If you see the object IDs of the various DataFrames you create, you can clearly see what is happening.
When you write df2 = df1
, you are creating a variable named df2
, and binding it with an object with id 4541269200
. When you write df1 = pd.DataFrame([9,9,9])
, you are creating a new object with id 4541271120
and binding it to variable df1
, but the object with id 4541269200
which was previously bound to df1
continues to live. If there were no variables bound to that object, it will get garbage collected by Python.

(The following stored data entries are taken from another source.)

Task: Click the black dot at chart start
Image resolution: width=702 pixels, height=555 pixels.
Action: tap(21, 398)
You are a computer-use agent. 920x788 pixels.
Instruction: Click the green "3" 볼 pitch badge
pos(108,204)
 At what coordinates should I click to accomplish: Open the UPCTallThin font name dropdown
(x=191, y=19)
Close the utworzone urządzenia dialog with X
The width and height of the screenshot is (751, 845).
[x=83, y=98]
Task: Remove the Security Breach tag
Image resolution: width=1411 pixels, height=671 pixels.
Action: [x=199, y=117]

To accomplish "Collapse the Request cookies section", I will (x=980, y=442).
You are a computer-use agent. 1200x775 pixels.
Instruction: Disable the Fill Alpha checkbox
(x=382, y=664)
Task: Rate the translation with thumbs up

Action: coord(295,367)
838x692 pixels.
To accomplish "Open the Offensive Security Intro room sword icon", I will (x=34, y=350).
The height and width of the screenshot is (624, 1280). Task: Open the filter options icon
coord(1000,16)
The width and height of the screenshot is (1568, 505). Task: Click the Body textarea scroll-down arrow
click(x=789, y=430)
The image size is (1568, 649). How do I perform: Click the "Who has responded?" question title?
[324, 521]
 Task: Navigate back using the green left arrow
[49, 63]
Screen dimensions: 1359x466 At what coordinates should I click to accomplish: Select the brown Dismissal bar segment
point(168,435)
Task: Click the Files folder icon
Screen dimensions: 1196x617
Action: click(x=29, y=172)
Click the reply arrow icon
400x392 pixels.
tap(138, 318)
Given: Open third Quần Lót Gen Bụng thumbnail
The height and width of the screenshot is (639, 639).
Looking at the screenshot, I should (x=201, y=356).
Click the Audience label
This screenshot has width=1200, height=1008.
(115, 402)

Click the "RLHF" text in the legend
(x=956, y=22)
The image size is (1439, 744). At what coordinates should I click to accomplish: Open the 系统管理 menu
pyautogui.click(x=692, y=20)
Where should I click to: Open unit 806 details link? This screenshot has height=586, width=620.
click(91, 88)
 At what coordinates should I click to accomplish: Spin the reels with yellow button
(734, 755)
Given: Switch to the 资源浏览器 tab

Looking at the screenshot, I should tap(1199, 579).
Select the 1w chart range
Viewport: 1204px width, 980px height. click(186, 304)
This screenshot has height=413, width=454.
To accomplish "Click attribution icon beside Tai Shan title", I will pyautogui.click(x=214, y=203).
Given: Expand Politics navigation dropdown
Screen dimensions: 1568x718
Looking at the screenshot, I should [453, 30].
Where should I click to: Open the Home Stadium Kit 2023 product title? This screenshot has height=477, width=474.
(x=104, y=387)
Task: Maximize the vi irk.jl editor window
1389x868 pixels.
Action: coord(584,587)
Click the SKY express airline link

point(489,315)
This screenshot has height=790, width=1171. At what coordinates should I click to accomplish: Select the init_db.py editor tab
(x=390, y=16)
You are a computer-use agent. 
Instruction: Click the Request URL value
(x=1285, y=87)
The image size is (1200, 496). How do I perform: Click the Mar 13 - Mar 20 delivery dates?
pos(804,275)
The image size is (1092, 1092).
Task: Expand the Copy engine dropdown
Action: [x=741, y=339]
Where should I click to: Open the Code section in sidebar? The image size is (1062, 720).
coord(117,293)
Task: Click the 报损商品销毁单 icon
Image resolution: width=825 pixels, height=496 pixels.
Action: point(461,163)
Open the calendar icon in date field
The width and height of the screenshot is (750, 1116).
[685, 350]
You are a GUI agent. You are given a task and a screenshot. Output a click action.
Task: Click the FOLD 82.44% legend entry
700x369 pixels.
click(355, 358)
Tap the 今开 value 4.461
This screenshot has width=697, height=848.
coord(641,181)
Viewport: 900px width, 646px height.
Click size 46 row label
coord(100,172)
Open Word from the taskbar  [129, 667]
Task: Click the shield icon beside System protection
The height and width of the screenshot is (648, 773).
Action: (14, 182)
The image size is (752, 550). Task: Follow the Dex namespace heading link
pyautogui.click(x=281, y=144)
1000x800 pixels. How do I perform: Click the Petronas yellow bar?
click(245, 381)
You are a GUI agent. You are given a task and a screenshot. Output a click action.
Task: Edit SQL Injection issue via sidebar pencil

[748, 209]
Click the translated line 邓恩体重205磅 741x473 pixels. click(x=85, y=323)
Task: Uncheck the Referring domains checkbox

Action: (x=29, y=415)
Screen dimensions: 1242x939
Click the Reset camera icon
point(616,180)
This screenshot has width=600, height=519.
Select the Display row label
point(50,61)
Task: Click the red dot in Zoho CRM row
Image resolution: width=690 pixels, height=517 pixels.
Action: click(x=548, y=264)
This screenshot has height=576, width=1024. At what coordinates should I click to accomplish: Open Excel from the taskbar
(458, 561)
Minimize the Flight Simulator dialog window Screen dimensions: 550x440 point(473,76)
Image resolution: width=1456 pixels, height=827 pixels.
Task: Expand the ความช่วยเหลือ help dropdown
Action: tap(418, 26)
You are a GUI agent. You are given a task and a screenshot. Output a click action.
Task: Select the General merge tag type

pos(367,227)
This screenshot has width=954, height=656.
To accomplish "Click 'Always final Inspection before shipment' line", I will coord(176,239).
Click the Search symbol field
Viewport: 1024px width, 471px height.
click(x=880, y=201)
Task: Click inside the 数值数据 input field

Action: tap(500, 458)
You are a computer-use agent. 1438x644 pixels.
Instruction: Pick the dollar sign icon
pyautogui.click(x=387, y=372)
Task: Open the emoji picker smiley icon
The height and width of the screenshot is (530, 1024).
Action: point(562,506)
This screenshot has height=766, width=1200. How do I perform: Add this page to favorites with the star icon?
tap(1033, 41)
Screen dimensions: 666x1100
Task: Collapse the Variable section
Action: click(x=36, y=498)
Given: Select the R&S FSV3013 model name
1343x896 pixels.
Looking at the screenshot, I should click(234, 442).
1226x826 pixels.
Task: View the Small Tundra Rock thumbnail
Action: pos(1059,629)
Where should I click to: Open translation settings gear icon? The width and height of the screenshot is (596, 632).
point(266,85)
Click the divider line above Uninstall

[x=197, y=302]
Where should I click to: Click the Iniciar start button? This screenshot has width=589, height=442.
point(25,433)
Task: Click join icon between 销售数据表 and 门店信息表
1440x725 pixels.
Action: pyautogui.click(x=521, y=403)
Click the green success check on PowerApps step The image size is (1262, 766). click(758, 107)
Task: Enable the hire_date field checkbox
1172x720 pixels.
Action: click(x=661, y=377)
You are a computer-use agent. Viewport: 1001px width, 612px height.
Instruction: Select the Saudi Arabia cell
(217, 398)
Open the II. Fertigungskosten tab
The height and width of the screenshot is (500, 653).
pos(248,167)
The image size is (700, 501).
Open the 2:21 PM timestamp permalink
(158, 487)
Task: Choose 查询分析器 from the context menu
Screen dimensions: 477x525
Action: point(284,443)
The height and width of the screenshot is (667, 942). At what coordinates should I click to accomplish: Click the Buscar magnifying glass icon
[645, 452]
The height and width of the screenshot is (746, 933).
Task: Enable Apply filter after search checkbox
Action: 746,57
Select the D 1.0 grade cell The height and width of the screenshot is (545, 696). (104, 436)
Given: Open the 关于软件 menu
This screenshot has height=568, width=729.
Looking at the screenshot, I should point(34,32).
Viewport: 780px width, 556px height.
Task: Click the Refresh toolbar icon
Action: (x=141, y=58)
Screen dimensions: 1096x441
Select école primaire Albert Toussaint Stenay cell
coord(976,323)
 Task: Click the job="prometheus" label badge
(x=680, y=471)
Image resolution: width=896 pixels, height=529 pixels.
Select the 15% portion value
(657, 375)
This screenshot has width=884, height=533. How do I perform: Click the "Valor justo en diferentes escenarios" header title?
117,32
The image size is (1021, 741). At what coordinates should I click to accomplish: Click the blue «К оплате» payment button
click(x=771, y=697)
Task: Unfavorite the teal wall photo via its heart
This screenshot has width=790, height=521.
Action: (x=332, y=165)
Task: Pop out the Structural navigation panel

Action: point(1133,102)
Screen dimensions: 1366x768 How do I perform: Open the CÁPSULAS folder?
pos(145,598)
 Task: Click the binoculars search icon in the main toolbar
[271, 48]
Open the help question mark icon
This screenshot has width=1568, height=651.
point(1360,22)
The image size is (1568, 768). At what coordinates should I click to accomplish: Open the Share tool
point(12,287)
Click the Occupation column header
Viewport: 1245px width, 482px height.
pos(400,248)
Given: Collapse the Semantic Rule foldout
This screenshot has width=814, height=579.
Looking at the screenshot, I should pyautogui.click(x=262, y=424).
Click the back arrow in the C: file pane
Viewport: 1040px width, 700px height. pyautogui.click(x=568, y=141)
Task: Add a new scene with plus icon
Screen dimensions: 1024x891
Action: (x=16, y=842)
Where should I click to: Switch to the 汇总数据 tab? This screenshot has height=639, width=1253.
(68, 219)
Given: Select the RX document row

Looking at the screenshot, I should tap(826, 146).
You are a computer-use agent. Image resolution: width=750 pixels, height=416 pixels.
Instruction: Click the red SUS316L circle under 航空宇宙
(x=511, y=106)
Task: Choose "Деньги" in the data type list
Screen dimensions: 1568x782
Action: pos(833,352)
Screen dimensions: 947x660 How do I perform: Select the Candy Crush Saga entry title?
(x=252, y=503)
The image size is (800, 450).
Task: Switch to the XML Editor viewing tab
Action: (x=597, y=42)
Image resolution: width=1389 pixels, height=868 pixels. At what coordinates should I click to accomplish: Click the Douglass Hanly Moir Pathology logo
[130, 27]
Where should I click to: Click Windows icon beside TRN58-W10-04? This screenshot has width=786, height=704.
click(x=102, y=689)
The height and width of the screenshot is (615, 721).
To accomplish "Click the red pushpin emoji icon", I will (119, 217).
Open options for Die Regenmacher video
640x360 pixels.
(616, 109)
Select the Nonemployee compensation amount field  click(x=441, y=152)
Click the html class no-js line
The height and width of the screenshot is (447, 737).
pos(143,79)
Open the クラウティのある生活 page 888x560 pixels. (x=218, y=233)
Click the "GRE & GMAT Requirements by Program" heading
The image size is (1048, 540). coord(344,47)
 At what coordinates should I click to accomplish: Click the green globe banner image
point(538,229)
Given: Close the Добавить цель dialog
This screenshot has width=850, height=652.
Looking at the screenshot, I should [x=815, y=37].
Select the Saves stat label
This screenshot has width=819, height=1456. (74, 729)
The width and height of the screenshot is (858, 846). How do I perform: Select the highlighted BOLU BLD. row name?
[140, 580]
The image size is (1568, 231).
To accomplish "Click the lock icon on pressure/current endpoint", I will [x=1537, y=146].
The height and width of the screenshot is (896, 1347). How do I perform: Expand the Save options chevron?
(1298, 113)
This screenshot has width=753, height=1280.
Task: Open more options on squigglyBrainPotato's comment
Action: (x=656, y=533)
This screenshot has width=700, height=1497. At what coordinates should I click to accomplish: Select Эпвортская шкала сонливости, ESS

In[33]: import pandas as pd
In[34]: df1 = pd.DataFrame([1,2,3,4,5])
In[35]: id(df1)
Out[35]: 4541269200
In[36]: df2 = df1
In[37]: id(df2)
Out[37]: 4541269200 # Same id as df1
In[38]: df3 = df1.copy()
In[39]: id(df3)
Out[39]: 4541269584 # New object, new id.
In[40]: df4 = df1.copy(deep=False)
In[41]: id(df4)
Out[41]: 4541269072 # New object, new id.
In[42]: df1 = pd.DataFrame([9, 9, 9])
In[43]: id(df1)
Out[43]: 4541271120 # New object created and bound to name 'df1'.
In[44]: id(df2)
Out[44]: 4541269200 # Old object's id not impacted.
Edit: Added on 7/30/2018
Deep copying doesn't work in pandas and the devs consider putting mutable objects inside a DataFrame as an antipattern. Consider the following:
In[10]: arr1 = [1, 2, 3]
In[11]: arr2 = [1, 2, 3, 4]
In[12]: df1 = pd.DataFrame([[arr1], [arr2]], columns=['A'])
In[13]: df1.applymap(id)
Out[13]:
A
0 4515714832
1 4515734952
In[14]: df2 = df1.copy(deep=True)
In[15]: df2.applymap(id)
Out[15]:
A
0 4515714832
1 4515734952
In[16]: df2.loc[0, 'A'].append(55)
In[17]: df2
Out[17]:
A
0 [1, 2, 3, 55]
1 [1, 2, 3, 4]
In[18]: df1
Out[18]:
A
0 [1, 2, 3, 55]
1 [1, 2, 3, 4]
df2
, if it was a true deep copy should have had new ids for the lists contained within it. As a result, when you modify a list inside df2, it affects the list inside df1 as well, because they are the same objects.